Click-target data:
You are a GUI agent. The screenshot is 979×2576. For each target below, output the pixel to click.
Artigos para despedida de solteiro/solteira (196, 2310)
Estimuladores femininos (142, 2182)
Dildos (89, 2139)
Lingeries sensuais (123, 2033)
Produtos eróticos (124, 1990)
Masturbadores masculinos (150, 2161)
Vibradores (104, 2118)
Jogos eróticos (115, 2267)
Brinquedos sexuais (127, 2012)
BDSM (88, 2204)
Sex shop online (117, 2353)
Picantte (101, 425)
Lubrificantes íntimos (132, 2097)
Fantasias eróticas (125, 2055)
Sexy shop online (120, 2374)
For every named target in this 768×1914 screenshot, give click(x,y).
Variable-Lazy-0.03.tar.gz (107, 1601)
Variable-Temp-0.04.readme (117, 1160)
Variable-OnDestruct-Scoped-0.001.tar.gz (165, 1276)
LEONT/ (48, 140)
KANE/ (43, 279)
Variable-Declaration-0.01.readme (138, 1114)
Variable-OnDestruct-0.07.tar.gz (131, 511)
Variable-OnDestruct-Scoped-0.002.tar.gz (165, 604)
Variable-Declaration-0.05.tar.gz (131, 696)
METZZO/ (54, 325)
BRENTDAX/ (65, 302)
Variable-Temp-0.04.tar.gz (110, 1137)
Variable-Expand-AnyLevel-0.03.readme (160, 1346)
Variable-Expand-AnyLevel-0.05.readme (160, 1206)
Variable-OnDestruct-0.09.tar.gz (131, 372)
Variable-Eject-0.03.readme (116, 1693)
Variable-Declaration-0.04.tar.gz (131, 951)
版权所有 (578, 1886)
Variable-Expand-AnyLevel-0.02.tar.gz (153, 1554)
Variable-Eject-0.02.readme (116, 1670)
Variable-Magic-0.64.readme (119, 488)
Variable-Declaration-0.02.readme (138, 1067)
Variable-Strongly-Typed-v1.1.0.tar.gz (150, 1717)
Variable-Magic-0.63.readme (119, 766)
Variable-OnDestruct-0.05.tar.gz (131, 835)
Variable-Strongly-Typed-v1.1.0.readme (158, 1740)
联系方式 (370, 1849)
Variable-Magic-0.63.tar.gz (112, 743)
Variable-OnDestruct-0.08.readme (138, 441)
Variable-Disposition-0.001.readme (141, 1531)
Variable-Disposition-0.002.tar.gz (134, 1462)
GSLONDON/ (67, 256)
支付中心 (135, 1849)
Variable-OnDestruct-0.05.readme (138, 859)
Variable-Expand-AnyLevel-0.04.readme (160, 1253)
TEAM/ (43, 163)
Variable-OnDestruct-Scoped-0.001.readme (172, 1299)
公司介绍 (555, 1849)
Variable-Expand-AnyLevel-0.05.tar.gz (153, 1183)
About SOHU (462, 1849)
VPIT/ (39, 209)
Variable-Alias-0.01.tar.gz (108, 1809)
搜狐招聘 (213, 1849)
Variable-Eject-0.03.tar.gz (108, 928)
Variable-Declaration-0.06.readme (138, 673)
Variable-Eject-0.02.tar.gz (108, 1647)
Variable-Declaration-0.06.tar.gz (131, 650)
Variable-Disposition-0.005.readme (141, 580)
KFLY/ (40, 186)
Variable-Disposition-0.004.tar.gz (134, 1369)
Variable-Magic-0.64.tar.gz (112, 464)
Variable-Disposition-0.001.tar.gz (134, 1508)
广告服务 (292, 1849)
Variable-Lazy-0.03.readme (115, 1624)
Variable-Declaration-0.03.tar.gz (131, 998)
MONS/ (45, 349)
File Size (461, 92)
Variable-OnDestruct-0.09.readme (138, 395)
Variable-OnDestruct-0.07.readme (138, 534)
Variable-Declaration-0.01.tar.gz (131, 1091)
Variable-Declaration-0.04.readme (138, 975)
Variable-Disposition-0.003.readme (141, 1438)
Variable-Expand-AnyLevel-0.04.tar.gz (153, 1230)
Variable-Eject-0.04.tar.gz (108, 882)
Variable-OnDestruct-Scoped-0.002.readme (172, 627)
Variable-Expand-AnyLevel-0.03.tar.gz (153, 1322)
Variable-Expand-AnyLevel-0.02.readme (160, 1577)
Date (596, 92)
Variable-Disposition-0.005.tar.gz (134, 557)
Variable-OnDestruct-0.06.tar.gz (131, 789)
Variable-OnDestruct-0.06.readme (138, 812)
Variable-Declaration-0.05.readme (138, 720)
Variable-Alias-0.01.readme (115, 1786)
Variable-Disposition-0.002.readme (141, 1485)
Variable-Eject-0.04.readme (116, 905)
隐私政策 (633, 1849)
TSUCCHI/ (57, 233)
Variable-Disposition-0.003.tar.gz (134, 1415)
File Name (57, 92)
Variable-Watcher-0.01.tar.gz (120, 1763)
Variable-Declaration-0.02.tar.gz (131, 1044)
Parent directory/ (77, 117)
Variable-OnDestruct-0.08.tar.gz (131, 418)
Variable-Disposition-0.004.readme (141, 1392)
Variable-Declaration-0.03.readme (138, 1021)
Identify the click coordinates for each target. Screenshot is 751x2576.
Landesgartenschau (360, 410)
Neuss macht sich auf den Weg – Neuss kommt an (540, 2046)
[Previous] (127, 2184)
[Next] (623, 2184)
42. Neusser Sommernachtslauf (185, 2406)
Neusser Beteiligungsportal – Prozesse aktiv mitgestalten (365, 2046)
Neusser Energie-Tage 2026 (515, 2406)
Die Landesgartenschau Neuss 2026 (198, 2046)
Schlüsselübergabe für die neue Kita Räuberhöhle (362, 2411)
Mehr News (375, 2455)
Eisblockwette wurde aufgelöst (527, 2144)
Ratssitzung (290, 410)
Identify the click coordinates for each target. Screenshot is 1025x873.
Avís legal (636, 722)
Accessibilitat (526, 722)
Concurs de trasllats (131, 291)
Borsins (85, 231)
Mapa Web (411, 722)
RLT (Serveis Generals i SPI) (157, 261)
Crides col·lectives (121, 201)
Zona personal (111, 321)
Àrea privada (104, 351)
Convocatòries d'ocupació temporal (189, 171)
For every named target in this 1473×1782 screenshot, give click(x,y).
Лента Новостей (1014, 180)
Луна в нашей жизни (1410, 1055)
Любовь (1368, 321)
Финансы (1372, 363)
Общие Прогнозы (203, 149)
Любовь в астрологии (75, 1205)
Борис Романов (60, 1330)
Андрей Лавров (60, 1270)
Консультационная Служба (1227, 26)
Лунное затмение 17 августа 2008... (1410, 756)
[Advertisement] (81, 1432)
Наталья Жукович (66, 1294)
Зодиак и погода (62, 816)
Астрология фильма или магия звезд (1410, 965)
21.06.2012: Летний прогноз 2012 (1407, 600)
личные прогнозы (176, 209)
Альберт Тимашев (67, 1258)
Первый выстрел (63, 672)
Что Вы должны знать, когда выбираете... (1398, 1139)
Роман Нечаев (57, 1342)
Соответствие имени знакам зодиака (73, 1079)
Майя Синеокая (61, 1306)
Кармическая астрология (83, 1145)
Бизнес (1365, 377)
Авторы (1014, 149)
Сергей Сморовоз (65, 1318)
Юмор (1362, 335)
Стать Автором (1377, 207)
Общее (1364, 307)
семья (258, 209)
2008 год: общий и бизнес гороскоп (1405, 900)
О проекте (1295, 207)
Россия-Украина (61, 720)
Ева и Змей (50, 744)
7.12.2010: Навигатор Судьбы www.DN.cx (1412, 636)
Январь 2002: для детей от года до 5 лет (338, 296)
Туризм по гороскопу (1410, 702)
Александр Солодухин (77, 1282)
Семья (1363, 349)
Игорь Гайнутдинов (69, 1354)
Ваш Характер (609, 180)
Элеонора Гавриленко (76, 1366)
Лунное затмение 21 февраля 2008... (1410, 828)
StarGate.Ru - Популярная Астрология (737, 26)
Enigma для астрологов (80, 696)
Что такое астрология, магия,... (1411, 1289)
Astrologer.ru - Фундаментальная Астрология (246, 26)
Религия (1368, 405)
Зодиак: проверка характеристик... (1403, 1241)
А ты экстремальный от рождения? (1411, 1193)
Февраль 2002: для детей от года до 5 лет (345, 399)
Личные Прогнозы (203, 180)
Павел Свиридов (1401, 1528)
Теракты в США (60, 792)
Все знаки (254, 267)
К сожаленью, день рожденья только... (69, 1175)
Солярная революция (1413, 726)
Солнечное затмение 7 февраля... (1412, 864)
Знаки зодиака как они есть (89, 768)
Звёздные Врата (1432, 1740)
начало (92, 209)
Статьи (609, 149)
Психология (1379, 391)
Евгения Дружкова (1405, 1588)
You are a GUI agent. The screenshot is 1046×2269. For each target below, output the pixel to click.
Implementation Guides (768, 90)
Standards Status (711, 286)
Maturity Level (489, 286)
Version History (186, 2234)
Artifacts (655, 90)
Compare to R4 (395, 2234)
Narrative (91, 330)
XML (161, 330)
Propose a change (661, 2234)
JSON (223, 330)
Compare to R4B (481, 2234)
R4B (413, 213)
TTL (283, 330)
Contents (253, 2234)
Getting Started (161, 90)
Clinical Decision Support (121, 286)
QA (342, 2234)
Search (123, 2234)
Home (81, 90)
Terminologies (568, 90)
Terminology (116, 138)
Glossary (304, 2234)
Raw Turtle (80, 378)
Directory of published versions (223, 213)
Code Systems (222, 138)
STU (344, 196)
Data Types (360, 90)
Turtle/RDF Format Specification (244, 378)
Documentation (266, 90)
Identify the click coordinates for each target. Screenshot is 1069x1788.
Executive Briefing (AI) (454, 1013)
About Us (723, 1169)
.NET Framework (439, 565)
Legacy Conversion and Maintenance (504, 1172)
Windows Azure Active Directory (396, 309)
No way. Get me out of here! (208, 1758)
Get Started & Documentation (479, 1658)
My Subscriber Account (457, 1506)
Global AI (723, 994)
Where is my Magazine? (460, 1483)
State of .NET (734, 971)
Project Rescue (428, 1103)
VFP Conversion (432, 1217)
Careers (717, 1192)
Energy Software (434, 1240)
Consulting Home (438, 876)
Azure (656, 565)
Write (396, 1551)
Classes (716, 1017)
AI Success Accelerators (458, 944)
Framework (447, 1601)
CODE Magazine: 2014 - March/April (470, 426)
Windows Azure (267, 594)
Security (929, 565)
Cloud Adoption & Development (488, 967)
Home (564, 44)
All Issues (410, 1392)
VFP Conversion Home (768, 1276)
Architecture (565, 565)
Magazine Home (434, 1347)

§ **Exercise requirements**
Lay out the lines of the listing from the one containing "Variable-Expand-AnyLevel-0.05.readme (160, 1206)" down to the one containing "Variable-OnDestruct-0.05.tar.gz (131, 835)", both included, as a JSON list of strings with one string per line. Leave out any blank lines.

§ **Reply**
[
  "Variable-Expand-AnyLevel-0.05.readme (160, 1206)",
  "Variable-OnDestruct-0.09.tar.gz (131, 372)",
  "Variable-Eject-0.03.readme (116, 1693)",
  "Variable-Declaration-0.04.tar.gz (131, 951)",
  "版权所有 (578, 1886)",
  "Variable-Expand-AnyLevel-0.02.tar.gz (153, 1554)",
  "Variable-Eject-0.02.readme (116, 1670)",
  "Variable-Magic-0.64.readme (119, 488)",
  "Variable-Declaration-0.02.readme (138, 1067)",
  "Variable-Strongly-Typed-v1.1.0.tar.gz (150, 1717)",
  "Variable-Magic-0.63.readme (119, 766)",
  "Variable-OnDestruct-0.05.tar.gz (131, 835)"
]